Yaa Yellé ! (1)  Ou quand l'Ouragan

"Flambée" frappe de plein fouet

 

De mémoire de Burkinabé, on a rarement vu un aussi grand déchaînement des prix des produits de première nécessité. C’est si sérieux qu’aujourd’hui, le pauvre consommateur a mis une sourdine à ses plaintes liées au cours des hydrocarbures depuis que l’huile, le savon, le riz, la farine de blé … sont entrés dans la danse. Et contrairement à ce que le client lambda pense, tout le monde en a pour son compte : fabricants, grossistes, demi-grossistes, revendeurs et simples acheteurs. Toutes les villes et campagnes du pays des hommes intègres bruissent de cette menace d’inflation économique généralisée. Où allons-nous ? Est-on tenté de se demander. Pour le moment, il n’y a pas de réponse apaisante qui pointe à l’horizon d’autant plus qu’il y a un ministère, celui du Commerce, chargé de la régulation des prix, qui semble visiblement afficher un flegme tout british à moins que ça ne soit une incapacité à adoucir le choc dans un contexte de libéralisation (suicidaire) des prix. Pourtant des mesures doivent être prises et au plus tôt.

 

Par ces temps qui courent, le charretier Kouraogo, qui vient de débuter dans le métier en officiant aux abords du marché de Zogona, hésite par deux fois avant d’aller s'acheter son «benga», ce plat local à base de haricot. Il doit au préalable bien soupeser le contenu de son porte-monnaie qui a traversé bien des intempéries avant de se diriger vers la vendeuse de cette spécialité diversement appréciée par la population du «Pays des hommes intègres». En effet, les deux ou trois cuillerées d’huile qu’il faut y mettre afin de permettre une douce traversée de cette nourriture dans le gosier peuvent lui revenir plus chères que le plat lui-même. Le comble, quand on ne peut même plus s’offrir une spécialité  culinaire considérée par beaucoup, à tort  bien sûr, comme étant un repas bas de gamme. Aujourd’hui, une goutte d’huile alimentaire vaut son pesant d’or dans les marchés et les épiceries des quartiers. Et «l’épidémie»  s’est définitivement installée, à l’image de la méningite en ce début de mois de février venteux. Presque tous les produits de consommation courante sont concernés.
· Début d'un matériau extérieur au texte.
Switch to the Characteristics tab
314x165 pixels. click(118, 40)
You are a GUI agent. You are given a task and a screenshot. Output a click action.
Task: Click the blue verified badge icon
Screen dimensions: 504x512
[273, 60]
Une illustration : au marché dénommé Oscar-Yaar sis au quartier St-Léon, pendant que nous échangions avec un détaillant de ce liquide désormais précieux dont le litre oscille entre 800 et 1000 francs, sa voisine qui exposait son poisson sur une table brinquebalante nous interpella : « Le prix du poisson est également monté ». Visiblement outrée, elle a expliqué que les 30 kilos, qui faisaient 15000 FCFA il n’y a pas longtemps encore, se négocient maintenant à 17500 FCFA. Des propos ponctués par un «Yaa Yellé !» sonore qui en dit long sur la gravité de la situation. L’ouragan «Flambée» frappe de plein fouet et a atteint des zones inattendues. A l'image de Katrina qui, avec ses raz de marée et ses vents violents à 280 km/h, a frappé les Etats-Unis en août 2005. Les bouchers, entre deux coups de machette sur leurs quartiers, vous annoncent  que le kilo de viande avec les os, précédemment à 1350 F, coûte désormais 1500 francs. Même hausse avec le morceau charnu qui, de 1500 francs est passé à 1750 francs. Ceux qui exercent l’activité évoquent surtout le coût élevé des hydrocarbures.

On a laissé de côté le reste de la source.